### Petunjuk 1
Salin lagi baris-baris data, mulai dari baris data pertama sampai baris yang memuat "Click the yellow" (baris itu ikut disalin). Ganti "Screen dimensions" dengan "Screen size", dan biarkan semua bagian lain tetap sama.

Mal Raksasa,Efektifkah?

Jum'at, 08 Mei 2015 - 10:55 WIB
Mal Raksasa,Efektifkah?
Mal Raksasa,Efektifkah?
A A A
Beberapa hari lalu saya main ke daerah yang selama ini bukanlah daerah jajahan saya, Tangerang dan Bekasi. Di sana saya melihat ada beberapa mal raksasa yang berdiri tegak.

Keren sih dan cukup mencengangkan untuk saya yang karena pekerjaan berkesempatan mengunjungi shopping destination paling hits di dunia dan mal-mal paling elitenya. Besarnya Mal Alam Sutera, SMS, dan beberapa mal lainnya membuat saya jadi berpikir, apakah membangun mal sebesar itu efektif ataukah kita harus berani jujur bahwa mal raksasa hanyalah membuang tanah semata.

Coba deh kita jujur pada diri kita sendiri. Orang Jakarta itu sebenarnya orang yang paling malas jalan kaki, kan? Beda banget sama orang Jepang, orang New York, yang sanggup seharian berjalan kaki dengan high heels setinggi pencakar langit. Orang Jakarta terlalu manja karena alam memang memanjakan kita. Jarak jauh sedikit saja, kita sudah langsung naik taksi atau naik ojek dengan alasan kepraktisan dan hemat waktu.

Saya pernah riset amatiran, kalau sebagian besar orang Jakarta itu sebenarnya ke mal bukan buat belanja semata, melainkan ada agenda lain yang membuat orang Jakarta itu berbeda banget sama tetangga-tetangganya di negeri jiran. Shopping itu adalah alasan kesekian dalam berbelanja ke mal. Karena kalau bicara soal belanja kecilkecilan, ada tukang sayur, pasar tradisional terdekat, atau minimarket yang bertebaran di mana-mana.

Kalau malas karena udara yang panas dan lembap, malas berkeringat, tinggal suruh bibik tersayang di rumah, atau satpam yang nangkring di depan rumah. Ini beda banget sama orang yang tinggal di luar negeri dan semua harus dikerjakan sendiri. Belanja baju, tas, dan barang-barang fashion sekarang juga jauh lebih mudah dan mengasyikkan karena adanya online shopping sehingga membuat semuanya mudah.

### Bahan yang Diberikan
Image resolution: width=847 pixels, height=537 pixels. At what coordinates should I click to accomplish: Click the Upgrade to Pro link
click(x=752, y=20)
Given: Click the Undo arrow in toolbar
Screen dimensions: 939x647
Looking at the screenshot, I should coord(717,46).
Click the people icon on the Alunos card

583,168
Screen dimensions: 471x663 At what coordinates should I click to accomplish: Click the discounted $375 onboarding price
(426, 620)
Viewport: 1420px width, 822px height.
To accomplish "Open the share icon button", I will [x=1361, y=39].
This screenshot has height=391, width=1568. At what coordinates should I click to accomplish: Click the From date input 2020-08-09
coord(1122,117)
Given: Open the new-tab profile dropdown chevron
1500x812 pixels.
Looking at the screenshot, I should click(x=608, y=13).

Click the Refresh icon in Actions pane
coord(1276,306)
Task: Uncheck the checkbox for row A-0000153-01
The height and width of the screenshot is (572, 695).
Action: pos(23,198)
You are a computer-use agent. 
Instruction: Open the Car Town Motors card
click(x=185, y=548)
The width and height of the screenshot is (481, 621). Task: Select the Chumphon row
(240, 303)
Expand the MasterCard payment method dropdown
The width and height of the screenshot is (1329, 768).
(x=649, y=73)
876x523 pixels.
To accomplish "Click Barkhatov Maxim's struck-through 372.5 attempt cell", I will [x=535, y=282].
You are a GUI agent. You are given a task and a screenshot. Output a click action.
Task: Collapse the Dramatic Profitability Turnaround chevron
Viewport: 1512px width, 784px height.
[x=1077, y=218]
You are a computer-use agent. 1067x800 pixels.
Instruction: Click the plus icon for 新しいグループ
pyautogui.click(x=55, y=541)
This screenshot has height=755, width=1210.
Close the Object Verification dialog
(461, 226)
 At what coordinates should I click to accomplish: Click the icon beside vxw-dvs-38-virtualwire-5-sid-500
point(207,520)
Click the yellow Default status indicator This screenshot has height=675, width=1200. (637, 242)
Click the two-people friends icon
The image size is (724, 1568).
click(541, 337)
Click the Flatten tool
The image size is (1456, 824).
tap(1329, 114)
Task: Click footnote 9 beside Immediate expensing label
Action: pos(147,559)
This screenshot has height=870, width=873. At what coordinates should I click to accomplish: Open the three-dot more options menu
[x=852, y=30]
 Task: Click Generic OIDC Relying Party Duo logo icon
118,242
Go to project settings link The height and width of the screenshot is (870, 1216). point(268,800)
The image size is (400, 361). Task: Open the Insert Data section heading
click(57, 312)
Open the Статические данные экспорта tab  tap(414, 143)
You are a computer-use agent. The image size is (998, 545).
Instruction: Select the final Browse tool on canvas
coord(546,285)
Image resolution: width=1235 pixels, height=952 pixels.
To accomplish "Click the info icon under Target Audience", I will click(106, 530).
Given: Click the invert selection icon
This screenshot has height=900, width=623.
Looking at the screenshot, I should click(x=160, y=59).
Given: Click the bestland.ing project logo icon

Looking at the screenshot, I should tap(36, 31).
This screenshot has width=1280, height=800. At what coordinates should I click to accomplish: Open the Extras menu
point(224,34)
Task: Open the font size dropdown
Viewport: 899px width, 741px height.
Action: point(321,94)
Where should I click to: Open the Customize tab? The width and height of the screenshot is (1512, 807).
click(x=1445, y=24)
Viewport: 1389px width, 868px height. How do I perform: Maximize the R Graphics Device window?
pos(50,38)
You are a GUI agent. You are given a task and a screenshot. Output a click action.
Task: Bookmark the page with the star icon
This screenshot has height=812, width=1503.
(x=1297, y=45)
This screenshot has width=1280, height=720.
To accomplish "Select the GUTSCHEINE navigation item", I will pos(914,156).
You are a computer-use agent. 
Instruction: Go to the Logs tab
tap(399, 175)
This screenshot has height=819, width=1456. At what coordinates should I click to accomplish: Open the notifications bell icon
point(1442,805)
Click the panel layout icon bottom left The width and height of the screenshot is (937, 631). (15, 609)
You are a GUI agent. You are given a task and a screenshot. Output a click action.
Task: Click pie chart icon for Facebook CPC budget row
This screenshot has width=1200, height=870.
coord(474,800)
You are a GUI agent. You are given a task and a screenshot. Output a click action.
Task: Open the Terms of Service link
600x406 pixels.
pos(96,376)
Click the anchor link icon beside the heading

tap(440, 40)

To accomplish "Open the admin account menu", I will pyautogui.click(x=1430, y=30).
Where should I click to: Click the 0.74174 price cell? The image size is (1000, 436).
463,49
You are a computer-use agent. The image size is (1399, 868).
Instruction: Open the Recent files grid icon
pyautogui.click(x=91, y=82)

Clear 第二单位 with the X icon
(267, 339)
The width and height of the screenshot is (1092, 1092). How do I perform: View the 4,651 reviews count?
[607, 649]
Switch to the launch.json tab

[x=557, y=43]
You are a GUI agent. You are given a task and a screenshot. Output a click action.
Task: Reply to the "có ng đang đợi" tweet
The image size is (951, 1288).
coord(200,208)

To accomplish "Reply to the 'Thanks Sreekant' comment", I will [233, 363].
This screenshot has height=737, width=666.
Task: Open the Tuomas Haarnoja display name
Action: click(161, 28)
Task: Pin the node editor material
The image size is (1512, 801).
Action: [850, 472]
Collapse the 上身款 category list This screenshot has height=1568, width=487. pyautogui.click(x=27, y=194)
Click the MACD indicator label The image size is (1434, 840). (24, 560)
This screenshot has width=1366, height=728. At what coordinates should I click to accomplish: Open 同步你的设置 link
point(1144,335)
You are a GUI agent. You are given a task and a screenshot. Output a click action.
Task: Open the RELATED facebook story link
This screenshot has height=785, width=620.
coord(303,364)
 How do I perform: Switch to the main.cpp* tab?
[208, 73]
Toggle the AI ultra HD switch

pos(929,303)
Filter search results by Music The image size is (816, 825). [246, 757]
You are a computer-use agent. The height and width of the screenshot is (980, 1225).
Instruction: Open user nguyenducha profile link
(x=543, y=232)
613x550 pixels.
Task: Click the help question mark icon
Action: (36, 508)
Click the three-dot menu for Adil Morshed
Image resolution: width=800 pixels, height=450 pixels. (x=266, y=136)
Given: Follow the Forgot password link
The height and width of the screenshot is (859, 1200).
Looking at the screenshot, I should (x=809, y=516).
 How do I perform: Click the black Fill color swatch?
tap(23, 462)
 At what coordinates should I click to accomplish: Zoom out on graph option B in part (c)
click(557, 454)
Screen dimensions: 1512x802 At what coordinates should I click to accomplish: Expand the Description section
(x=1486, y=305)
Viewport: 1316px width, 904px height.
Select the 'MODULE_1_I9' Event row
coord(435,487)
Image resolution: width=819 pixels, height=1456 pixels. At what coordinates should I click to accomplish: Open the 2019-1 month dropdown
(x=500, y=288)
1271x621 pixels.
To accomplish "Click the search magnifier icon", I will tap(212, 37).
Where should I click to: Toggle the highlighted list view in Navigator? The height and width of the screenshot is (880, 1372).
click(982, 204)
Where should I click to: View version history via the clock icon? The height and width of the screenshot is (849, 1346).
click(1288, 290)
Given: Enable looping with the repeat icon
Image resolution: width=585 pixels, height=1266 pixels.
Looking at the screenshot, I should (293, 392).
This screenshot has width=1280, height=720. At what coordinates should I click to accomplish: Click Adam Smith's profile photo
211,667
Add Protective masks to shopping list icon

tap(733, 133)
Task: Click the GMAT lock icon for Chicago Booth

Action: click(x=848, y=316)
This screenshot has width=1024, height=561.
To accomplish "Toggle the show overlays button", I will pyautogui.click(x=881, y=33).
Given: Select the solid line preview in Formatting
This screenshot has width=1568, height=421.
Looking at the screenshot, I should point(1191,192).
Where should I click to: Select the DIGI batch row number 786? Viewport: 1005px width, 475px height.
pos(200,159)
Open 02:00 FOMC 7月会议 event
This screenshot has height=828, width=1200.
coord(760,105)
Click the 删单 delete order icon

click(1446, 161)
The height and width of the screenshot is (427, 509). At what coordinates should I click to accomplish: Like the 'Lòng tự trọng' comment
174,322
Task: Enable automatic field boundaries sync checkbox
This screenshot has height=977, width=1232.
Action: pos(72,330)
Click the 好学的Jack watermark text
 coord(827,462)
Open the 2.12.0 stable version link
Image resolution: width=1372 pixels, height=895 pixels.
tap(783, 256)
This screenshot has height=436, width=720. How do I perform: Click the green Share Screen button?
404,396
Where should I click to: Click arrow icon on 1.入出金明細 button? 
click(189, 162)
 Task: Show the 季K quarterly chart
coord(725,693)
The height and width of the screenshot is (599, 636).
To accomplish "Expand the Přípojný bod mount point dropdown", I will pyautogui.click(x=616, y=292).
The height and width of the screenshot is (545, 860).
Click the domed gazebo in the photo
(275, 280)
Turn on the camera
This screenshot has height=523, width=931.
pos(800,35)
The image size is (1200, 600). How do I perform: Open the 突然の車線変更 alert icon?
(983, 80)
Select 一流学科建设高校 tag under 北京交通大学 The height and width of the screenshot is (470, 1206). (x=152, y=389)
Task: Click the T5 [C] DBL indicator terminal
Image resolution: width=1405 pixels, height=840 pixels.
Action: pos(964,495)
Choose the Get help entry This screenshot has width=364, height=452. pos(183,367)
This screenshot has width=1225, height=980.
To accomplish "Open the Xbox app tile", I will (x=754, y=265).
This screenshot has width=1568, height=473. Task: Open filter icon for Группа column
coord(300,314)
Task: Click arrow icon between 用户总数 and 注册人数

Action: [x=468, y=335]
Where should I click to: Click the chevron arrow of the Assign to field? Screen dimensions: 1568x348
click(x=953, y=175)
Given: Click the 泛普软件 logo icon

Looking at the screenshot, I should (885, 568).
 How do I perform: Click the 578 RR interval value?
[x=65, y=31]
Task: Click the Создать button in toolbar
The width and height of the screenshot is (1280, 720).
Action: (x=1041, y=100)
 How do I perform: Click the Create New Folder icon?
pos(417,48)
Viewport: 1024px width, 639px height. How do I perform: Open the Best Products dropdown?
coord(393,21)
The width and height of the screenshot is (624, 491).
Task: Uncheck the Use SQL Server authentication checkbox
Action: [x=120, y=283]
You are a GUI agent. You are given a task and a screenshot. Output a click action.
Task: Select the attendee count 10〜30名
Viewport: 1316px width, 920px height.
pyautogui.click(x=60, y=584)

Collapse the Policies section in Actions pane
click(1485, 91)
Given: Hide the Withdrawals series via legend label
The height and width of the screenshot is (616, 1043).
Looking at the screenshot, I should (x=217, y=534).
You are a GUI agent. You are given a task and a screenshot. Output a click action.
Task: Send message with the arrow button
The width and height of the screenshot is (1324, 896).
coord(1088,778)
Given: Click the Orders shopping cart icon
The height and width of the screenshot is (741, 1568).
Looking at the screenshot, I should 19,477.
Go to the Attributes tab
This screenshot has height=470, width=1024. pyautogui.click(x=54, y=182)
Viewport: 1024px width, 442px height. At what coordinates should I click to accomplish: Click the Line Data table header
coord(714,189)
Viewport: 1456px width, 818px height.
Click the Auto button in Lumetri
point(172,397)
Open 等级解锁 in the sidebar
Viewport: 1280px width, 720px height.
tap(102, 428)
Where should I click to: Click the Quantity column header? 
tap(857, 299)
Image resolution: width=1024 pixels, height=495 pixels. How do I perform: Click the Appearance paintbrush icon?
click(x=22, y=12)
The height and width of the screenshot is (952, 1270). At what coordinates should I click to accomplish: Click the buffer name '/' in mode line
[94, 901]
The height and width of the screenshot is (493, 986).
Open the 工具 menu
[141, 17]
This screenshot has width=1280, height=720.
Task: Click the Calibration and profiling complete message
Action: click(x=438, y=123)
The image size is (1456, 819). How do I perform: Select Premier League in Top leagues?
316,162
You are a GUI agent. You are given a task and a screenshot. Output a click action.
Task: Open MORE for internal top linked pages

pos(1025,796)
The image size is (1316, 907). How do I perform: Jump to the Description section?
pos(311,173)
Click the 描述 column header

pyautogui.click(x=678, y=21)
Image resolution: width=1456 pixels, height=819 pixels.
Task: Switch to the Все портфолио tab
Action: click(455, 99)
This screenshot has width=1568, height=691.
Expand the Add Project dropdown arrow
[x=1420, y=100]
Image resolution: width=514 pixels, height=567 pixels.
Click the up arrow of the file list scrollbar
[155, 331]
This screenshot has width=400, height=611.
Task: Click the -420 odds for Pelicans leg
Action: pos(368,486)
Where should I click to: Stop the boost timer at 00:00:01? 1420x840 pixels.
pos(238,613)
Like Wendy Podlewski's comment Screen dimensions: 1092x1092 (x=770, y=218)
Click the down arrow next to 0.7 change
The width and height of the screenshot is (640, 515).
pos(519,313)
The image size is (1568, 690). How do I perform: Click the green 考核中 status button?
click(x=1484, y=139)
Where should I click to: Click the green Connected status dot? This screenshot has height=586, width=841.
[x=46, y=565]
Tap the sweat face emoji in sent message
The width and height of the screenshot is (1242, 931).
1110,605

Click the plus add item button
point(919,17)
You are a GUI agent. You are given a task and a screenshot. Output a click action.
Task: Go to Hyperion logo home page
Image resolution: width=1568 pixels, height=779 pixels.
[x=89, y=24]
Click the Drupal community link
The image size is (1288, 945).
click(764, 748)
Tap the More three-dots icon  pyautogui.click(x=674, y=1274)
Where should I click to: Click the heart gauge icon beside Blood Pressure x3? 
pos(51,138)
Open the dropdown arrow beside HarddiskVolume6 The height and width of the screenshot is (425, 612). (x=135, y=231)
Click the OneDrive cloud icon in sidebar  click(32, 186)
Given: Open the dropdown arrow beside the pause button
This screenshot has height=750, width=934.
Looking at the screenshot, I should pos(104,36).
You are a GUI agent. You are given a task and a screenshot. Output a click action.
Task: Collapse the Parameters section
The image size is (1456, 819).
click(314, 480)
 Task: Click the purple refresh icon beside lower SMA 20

### Petunjuk 2
Dalam tulisan tentang mal raksasa, apa yang langsung dilakukan orang Jakarta kalau jaraknya jauh sedikit saja?

### Jawaban Benar 1
Image resolution: width=847 pixels, height=537 pixels. At what coordinates should I click to accomplish: Click the Upgrade to Pro link
click(x=752, y=20)
Given: Click the Undo arrow in toolbar
Screen size: 939x647
Looking at the screenshot, I should coord(717,46).
Click the people icon on the Alunos card

583,168
Screen size: 471x663 At what coordinates should I click to accomplish: Click the discounted $375 onboarding price
(426, 620)
Viewport: 1420px width, 822px height.
To accomplish "Open the share icon button", I will [x=1361, y=39].
This screenshot has height=391, width=1568. At what coordinates should I click to accomplish: Click the From date input 2020-08-09
coord(1122,117)
Given: Open the new-tab profile dropdown chevron
1500x812 pixels.
Looking at the screenshot, I should click(x=608, y=13).

Click the Refresh icon in Actions pane
coord(1276,306)
Task: Uncheck the checkbox for row A-0000153-01
The height and width of the screenshot is (572, 695).
Action: pos(23,198)
You are a computer-use agent. 
Instruction: Open the Car Town Motors card
click(x=185, y=548)
The width and height of the screenshot is (481, 621). Task: Select the Chumphon row
(240, 303)
Expand the MasterCard payment method dropdown
The width and height of the screenshot is (1329, 768).
(x=649, y=73)
876x523 pixels.
To accomplish "Click Barkhatov Maxim's struck-through 372.5 attempt cell", I will [x=535, y=282].
You are a GUI agent. You are given a task and a screenshot. Output a click action.
Task: Collapse the Dramatic Profitability Turnaround chevron
Viewport: 1512px width, 784px height.
[x=1077, y=218]
You are a computer-use agent. 1067x800 pixels.
Instruction: Click the plus icon for 新しいグループ
pyautogui.click(x=55, y=541)
This screenshot has height=755, width=1210.
Close the Object Verification dialog
(461, 226)
 At what coordinates should I click to accomplish: Click the icon beside vxw-dvs-38-virtualwire-5-sid-500
point(207,520)
Click the yellow Default status indicator This screenshot has height=675, width=1200. (637, 242)

### Jawaban Benar 2
Mereka langsung naik taksi atau naik ojek.